### TASK REQUIREMENTS
Count the lines in the listing below that contain the string "screenshot", matching case exactly, and reply with the number alone.

### EXERCISE MATERIAL
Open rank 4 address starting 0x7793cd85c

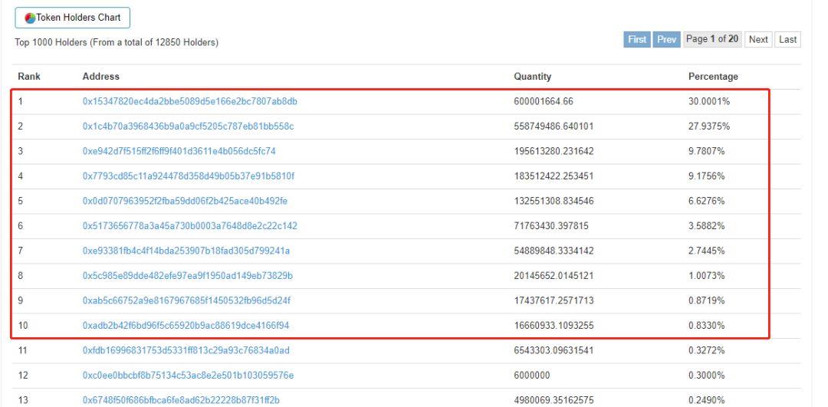point(188,176)
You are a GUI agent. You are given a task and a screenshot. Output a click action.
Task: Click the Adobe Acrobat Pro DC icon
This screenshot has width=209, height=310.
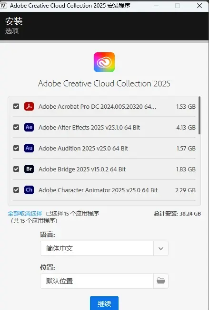click(x=29, y=106)
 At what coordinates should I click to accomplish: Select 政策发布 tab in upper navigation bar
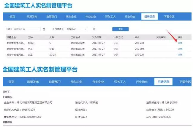click(x=32, y=17)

### TASK ANSWER
2